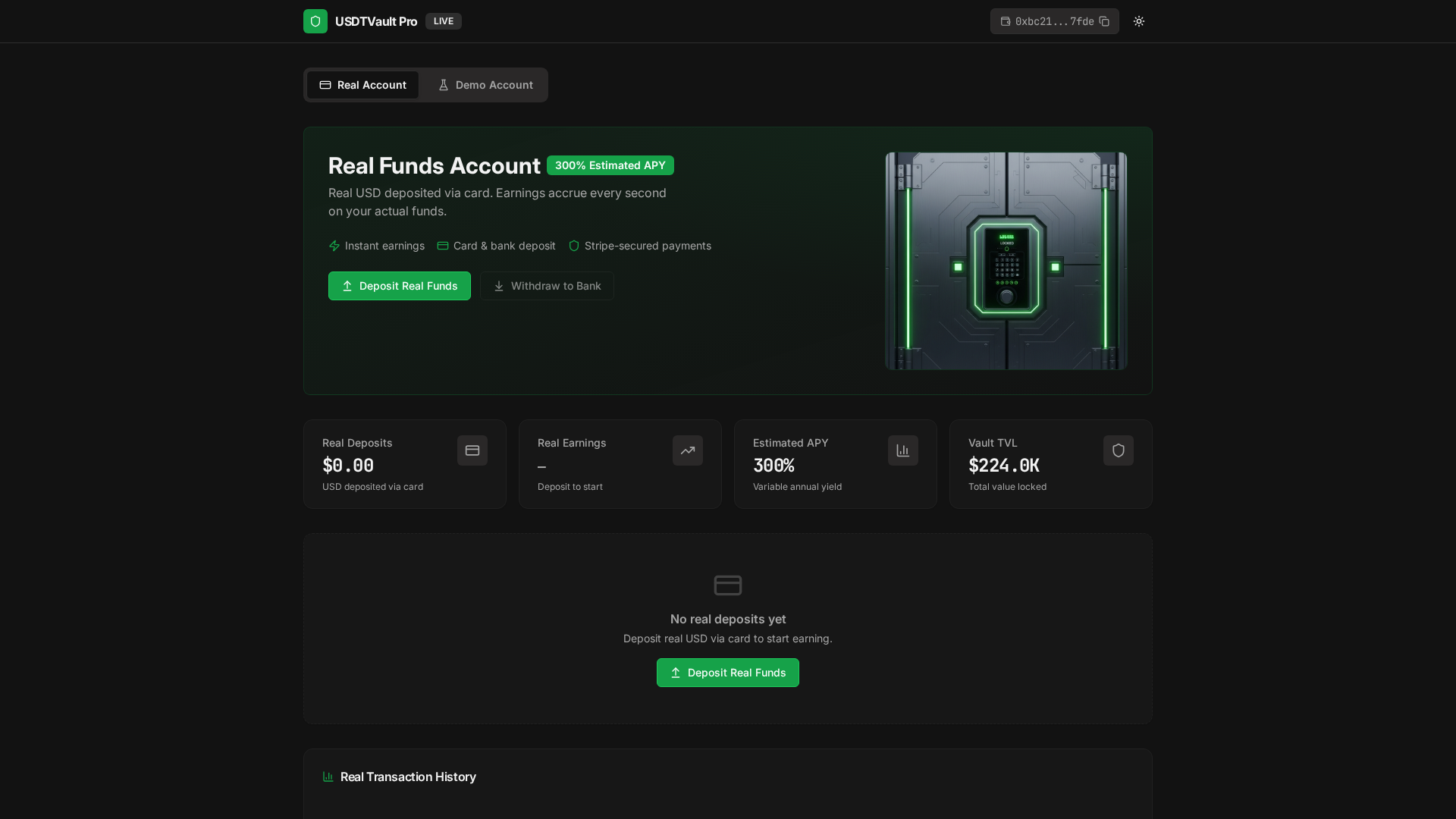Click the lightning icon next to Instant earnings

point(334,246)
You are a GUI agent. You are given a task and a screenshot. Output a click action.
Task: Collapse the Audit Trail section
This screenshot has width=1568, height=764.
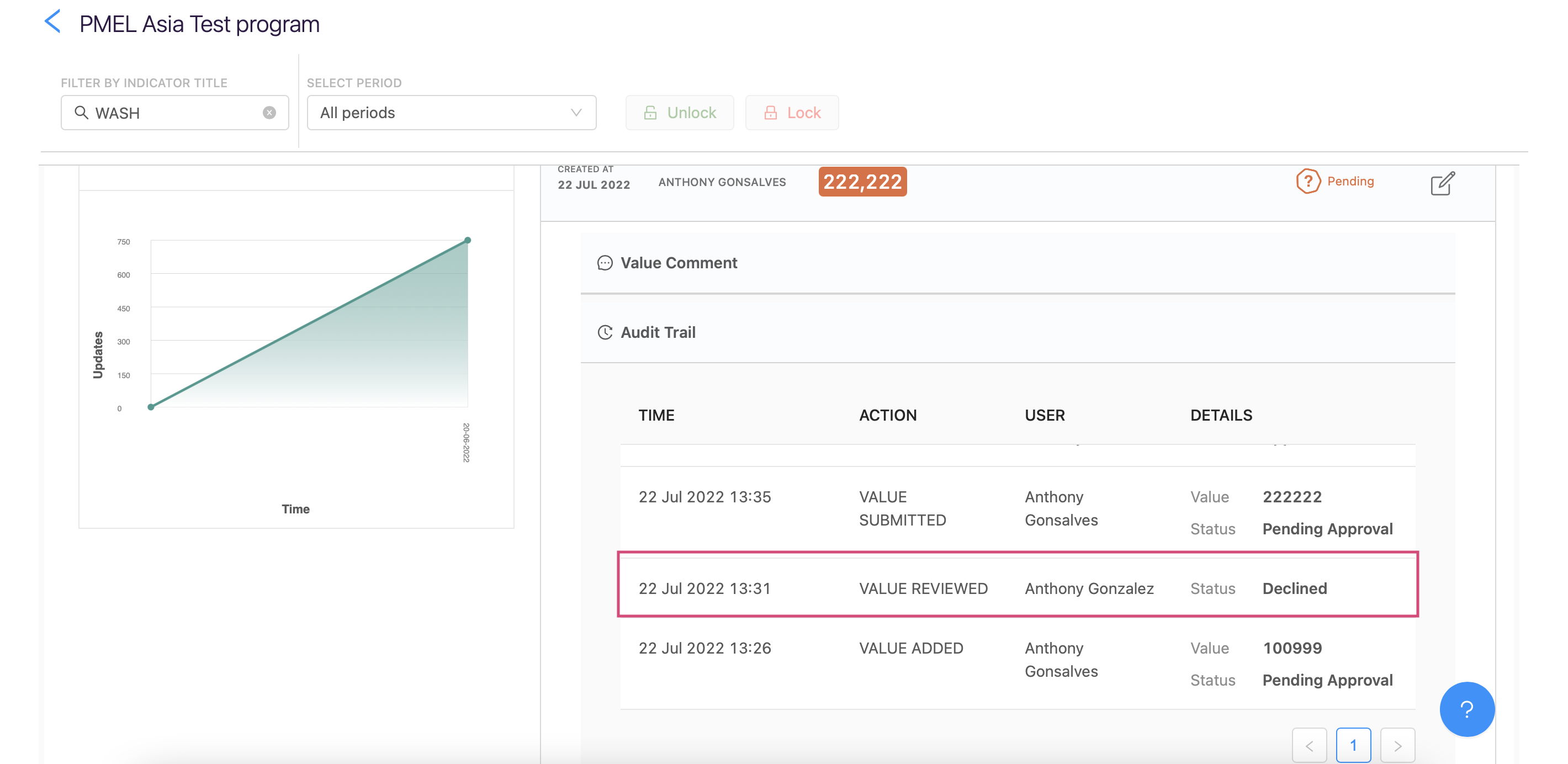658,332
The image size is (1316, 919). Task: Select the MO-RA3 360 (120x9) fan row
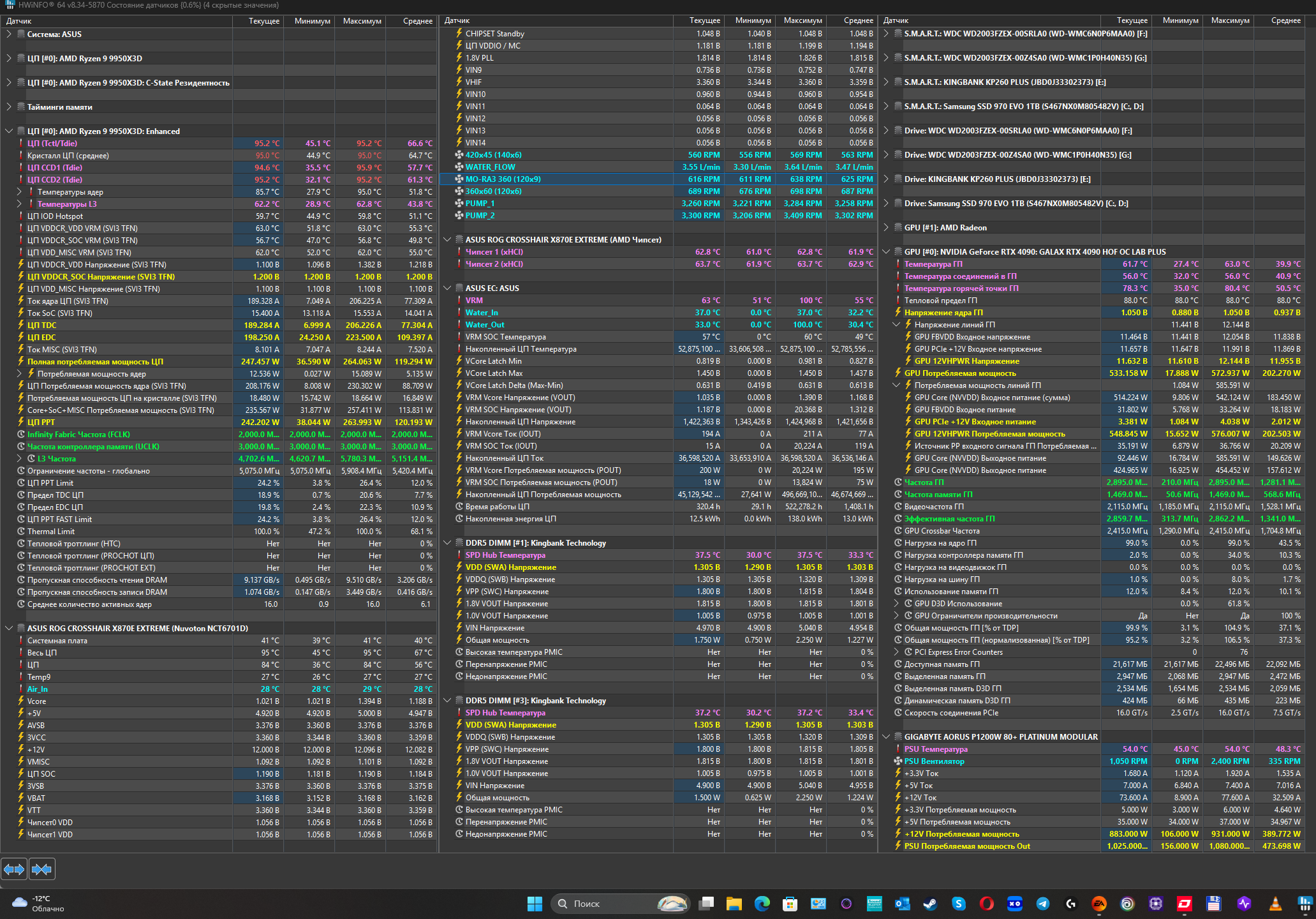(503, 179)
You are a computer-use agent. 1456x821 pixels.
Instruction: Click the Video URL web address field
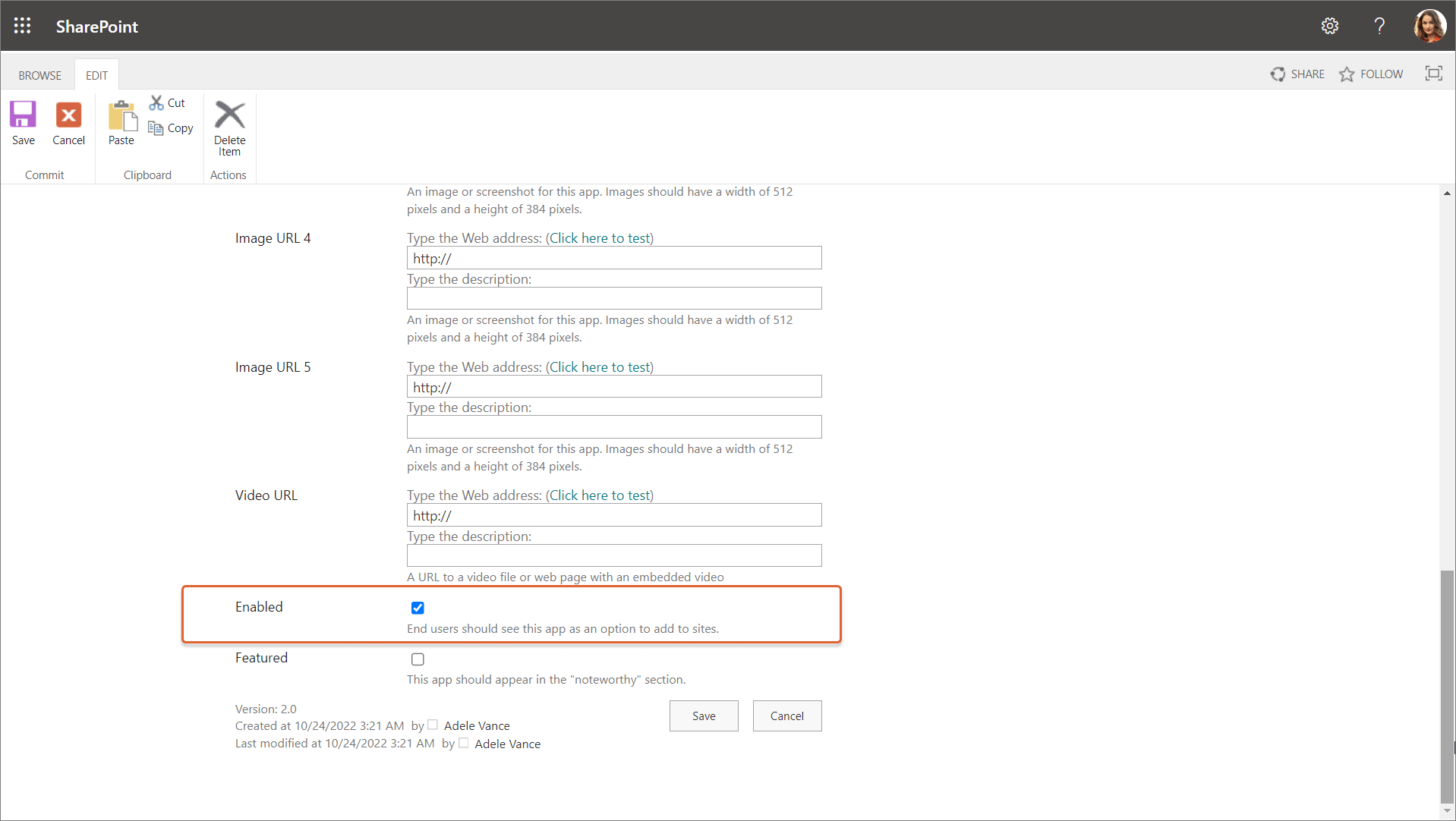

TRY IT →
Scan the material above for the string "agent". Copy each line that holds it.

RESPONSE FOR THIS EXERCISE →
You are a GUI agent. You are given a task and a screenshot. Output a click action.
You are a computer-use agent. 1456x821 pixels.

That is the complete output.